Introduction:

In my quest to find a reliable tool that can show per-process swap usage, I stumbled upon a program called smem. Although smem does the job well, it took around 1.5 seconds to run, with the runtime depending on the number of open processes. smem works by parsing /proc/<pid>/smaps and summing specific fields. To improve upon this, I developed my own version called zmem, inspired by memory management mechanics like zram and zswap. My initial Rust implementation already showed a significant performance boost, taking approximately 600ms to run. However, I wanted to optimize it further to create a continuous monitoring software. In this blog post, I will describe my journey of optimizing zmem and the techniques I employed to achieve it.

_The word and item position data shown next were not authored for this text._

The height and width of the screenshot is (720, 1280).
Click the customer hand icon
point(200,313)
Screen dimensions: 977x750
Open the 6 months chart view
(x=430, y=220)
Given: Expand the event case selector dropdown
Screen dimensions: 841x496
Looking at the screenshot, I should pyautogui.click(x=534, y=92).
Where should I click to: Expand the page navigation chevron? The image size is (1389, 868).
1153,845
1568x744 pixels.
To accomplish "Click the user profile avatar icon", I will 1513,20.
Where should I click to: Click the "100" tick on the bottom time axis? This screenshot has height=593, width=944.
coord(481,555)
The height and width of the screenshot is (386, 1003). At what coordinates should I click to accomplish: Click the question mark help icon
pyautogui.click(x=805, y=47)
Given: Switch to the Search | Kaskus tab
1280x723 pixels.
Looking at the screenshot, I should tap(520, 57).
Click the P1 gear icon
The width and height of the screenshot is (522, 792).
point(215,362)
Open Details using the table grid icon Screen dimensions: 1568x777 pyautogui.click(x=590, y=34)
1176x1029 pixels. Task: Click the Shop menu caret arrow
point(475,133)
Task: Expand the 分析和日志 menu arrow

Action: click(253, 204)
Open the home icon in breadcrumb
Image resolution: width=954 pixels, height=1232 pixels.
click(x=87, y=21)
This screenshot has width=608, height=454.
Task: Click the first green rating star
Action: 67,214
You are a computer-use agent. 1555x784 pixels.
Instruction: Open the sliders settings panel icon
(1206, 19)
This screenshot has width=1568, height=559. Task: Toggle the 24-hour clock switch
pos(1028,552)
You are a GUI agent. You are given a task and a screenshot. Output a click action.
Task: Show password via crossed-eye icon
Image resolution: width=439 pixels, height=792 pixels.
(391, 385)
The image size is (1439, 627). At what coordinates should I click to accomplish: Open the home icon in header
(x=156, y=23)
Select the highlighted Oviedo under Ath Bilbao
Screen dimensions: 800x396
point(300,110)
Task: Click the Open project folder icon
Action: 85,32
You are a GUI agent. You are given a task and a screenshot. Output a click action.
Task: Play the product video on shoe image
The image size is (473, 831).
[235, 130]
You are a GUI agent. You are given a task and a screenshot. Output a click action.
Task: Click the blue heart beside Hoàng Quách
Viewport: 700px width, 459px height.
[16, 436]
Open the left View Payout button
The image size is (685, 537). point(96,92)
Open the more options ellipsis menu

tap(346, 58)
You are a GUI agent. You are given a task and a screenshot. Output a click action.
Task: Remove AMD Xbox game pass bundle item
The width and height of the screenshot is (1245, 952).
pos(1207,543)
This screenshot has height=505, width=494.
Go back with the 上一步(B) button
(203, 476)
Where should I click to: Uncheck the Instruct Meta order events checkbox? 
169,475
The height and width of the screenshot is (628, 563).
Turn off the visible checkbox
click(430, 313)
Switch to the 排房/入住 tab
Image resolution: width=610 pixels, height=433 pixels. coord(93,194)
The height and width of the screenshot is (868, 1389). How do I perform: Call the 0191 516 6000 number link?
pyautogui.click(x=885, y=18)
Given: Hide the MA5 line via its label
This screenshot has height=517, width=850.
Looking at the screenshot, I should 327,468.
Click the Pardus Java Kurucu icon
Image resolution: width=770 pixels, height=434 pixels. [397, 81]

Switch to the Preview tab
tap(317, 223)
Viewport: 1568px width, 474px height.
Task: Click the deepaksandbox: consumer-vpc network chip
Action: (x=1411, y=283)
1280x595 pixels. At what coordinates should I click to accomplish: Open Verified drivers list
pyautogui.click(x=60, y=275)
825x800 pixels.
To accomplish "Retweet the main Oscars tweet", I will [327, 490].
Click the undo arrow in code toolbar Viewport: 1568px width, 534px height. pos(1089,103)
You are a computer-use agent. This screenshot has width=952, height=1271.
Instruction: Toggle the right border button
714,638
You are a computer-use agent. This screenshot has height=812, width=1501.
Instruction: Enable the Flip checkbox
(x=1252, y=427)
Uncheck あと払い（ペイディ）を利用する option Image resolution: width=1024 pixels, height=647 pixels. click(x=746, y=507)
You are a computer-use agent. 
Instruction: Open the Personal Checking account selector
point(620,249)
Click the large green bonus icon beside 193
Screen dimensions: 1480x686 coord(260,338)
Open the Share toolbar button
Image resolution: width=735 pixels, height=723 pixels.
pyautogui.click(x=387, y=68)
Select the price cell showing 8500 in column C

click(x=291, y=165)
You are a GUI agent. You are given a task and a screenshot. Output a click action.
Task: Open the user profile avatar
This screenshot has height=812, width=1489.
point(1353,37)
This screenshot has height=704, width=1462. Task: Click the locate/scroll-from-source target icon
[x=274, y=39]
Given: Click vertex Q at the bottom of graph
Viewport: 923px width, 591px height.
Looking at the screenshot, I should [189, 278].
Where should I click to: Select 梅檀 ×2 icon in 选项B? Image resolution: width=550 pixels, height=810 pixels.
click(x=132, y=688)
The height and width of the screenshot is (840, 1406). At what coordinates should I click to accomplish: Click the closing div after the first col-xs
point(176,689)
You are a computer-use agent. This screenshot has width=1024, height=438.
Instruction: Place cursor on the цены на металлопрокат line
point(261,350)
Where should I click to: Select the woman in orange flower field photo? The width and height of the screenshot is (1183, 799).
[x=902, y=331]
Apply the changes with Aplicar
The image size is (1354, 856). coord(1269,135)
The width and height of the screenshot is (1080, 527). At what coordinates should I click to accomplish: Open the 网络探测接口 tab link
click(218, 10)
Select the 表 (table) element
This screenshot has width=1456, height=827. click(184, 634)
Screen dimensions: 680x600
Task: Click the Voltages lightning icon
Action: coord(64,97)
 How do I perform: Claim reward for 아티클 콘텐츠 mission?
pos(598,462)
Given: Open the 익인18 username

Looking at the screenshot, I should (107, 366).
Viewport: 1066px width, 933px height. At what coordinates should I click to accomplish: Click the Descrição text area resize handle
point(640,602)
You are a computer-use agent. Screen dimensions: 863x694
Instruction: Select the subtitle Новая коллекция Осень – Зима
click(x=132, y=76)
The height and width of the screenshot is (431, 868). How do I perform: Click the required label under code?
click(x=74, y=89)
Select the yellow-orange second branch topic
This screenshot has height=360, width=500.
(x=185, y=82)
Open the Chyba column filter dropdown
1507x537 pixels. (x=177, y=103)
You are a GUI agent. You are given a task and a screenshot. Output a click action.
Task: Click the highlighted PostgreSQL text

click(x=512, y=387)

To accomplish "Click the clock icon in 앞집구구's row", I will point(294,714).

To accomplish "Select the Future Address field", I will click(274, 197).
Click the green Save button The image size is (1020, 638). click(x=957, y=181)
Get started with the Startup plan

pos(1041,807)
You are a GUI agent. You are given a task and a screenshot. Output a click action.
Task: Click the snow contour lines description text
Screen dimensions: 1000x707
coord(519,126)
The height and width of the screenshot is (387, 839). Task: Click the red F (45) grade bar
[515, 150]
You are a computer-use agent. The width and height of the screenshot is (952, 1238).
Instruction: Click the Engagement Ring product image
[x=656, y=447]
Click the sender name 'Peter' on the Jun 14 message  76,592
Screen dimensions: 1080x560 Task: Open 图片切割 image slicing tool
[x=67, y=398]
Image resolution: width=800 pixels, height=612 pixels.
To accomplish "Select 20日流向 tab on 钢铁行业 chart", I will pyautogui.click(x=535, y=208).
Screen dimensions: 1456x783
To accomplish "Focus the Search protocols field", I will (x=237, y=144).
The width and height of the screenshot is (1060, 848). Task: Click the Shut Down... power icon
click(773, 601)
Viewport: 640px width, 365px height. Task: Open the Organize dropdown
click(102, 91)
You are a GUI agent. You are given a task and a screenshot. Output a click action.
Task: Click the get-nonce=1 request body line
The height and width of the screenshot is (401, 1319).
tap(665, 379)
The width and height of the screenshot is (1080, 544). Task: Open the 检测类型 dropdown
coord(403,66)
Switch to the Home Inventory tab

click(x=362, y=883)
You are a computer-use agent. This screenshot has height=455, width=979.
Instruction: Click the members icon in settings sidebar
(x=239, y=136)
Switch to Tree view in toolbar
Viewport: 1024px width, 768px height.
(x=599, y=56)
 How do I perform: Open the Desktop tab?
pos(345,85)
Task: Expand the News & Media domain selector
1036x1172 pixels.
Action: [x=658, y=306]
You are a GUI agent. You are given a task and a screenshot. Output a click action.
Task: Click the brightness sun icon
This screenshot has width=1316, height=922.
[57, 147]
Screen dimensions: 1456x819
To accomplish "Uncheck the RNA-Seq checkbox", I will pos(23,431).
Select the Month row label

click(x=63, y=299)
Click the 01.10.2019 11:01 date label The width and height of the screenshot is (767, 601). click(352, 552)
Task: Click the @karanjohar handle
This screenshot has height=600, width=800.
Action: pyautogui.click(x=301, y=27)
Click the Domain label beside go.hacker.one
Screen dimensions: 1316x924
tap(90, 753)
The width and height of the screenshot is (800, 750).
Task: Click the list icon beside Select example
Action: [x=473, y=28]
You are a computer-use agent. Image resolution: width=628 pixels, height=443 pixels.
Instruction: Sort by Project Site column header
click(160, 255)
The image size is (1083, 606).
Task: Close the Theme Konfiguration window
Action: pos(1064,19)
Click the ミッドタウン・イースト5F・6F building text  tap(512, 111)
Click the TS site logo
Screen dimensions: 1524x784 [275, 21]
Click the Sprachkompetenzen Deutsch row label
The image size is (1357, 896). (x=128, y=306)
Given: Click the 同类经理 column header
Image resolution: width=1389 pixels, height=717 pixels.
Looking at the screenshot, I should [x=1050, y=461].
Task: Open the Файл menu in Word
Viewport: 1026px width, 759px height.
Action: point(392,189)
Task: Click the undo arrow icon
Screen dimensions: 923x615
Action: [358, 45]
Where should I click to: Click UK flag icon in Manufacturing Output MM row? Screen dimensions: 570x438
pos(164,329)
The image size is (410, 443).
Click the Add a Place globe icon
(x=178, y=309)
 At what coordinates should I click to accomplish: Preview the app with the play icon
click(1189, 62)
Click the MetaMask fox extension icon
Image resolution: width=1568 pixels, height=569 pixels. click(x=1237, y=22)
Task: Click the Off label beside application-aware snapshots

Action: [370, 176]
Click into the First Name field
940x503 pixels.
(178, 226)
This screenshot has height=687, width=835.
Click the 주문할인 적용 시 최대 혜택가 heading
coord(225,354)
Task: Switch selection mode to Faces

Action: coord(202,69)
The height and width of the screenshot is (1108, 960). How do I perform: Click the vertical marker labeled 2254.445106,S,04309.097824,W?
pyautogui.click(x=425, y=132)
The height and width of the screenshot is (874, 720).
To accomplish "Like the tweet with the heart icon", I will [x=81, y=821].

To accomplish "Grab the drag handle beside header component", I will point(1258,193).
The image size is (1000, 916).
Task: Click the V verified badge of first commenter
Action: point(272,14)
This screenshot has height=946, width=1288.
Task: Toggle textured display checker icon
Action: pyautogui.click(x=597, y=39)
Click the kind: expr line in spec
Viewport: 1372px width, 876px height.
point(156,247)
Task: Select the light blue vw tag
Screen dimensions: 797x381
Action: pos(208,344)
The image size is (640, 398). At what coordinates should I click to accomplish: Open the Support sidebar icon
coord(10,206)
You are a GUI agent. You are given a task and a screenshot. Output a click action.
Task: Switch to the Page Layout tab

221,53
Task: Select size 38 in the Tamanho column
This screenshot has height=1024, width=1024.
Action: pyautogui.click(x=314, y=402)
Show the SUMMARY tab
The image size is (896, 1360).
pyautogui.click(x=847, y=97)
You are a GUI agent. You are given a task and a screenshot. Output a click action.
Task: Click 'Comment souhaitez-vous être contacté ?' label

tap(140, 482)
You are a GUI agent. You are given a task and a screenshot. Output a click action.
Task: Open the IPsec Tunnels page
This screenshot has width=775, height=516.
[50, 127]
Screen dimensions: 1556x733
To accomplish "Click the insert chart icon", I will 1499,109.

Initial Rust Implementation:

As a newcomer to Rust, I started by writing a simple implementation of zmem. I followed a similar approach as smem, but aimed to optimize it from the very beginning. My initial implementation took around 600ms to run, which was already a significant improvement over smem. However, I wanted to push the limits and achieve even better performance.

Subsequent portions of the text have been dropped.